## Input data
===

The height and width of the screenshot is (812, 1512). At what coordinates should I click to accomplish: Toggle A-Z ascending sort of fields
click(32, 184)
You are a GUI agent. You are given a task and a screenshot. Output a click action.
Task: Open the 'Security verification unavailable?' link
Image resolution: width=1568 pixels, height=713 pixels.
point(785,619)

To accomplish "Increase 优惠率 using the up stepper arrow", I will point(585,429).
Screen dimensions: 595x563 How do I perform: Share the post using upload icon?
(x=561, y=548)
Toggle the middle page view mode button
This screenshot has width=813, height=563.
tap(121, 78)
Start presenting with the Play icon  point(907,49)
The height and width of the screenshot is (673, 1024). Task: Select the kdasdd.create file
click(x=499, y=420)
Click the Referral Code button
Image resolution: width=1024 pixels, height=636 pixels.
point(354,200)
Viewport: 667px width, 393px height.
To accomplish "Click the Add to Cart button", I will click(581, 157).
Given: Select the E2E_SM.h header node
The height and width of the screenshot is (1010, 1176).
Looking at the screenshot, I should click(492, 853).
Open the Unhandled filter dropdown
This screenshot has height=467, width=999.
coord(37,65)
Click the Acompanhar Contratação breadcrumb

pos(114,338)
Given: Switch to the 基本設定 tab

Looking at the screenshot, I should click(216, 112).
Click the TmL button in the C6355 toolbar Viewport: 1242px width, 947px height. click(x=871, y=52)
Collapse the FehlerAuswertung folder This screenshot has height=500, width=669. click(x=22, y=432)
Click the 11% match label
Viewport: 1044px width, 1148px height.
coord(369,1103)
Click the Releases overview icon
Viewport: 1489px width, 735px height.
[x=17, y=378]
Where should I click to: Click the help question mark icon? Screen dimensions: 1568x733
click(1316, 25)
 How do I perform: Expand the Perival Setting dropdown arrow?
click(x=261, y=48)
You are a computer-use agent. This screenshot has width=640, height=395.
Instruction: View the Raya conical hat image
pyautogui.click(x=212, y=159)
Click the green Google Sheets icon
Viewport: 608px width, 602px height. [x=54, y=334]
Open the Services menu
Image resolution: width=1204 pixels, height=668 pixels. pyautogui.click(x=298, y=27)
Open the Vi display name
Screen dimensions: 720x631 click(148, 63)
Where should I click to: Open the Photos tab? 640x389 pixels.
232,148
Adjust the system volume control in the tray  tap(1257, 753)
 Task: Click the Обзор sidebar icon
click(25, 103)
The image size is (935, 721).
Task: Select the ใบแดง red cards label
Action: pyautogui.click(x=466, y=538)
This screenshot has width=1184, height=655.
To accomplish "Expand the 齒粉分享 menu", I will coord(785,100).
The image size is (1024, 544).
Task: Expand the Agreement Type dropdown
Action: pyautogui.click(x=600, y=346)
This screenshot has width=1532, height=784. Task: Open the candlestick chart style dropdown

===

## Exercise description
In full and word for word, give the listing above again.

## Answer to this problem
The height and width of the screenshot is (812, 1512). At what coordinates should I click to accomplish: Toggle A-Z ascending sort of fields
click(32, 184)
You are a GUI agent. You are given a task and a screenshot. Output a click action.
Task: Open the 'Security verification unavailable?' link
Image resolution: width=1568 pixels, height=713 pixels.
point(785,619)

To accomplish "Increase 优惠率 using the up stepper arrow", I will point(585,429).
Screen dimensions: 595x563 How do I perform: Share the post using upload icon?
(x=561, y=548)
Toggle the middle page view mode button
This screenshot has width=813, height=563.
tap(121, 78)
Start presenting with the Play icon  point(907,49)
The height and width of the screenshot is (673, 1024). Task: Select the kdasdd.create file
click(x=499, y=420)
Click the Referral Code button
Image resolution: width=1024 pixels, height=636 pixels.
point(354,200)
Viewport: 667px width, 393px height.
To accomplish "Click the Add to Cart button", I will click(581, 157).
Given: Select the E2E_SM.h header node
The height and width of the screenshot is (1010, 1176).
Looking at the screenshot, I should click(492, 853).
Open the Unhandled filter dropdown
This screenshot has height=467, width=999.
coord(37,65)
Click the Acompanhar Contratação breadcrumb

pos(114,338)
Given: Switch to the 基本設定 tab

Looking at the screenshot, I should click(216, 112).
Click the TmL button in the C6355 toolbar Viewport: 1242px width, 947px height. click(x=871, y=52)
Collapse the FehlerAuswertung folder This screenshot has height=500, width=669. click(x=22, y=432)
Click the 11% match label
Viewport: 1044px width, 1148px height.
coord(369,1103)
Click the Releases overview icon
Viewport: 1489px width, 735px height.
[x=17, y=378]
Where should I click to: Click the help question mark icon? Screen dimensions: 1568x733
click(1316, 25)
 How do I perform: Expand the Perival Setting dropdown arrow?
click(x=261, y=48)
You are a computer-use agent. This screenshot has width=640, height=395.
Instruction: View the Raya conical hat image
pyautogui.click(x=212, y=159)
Click the green Google Sheets icon
Viewport: 608px width, 602px height. [x=54, y=334]
Open the Services menu
Image resolution: width=1204 pixels, height=668 pixels. pyautogui.click(x=298, y=27)
Open the Vi display name
Screen dimensions: 720x631 click(148, 63)
Where should I click to: Open the Photos tab? 640x389 pixels.
232,148
Adjust the system volume control in the tray  tap(1257, 753)
 Task: Click the Обзор sidebar icon
click(25, 103)
The image size is (935, 721).
Task: Select the ใบแดง red cards label
Action: pyautogui.click(x=466, y=538)
This screenshot has width=1184, height=655.
To accomplish "Expand the 齒粉分享 menu", I will coord(785,100).
The image size is (1024, 544).
Task: Expand the Agreement Type dropdown
Action: pyautogui.click(x=600, y=346)
This screenshot has width=1532, height=784. Task: Open the candlestick chart style dropdown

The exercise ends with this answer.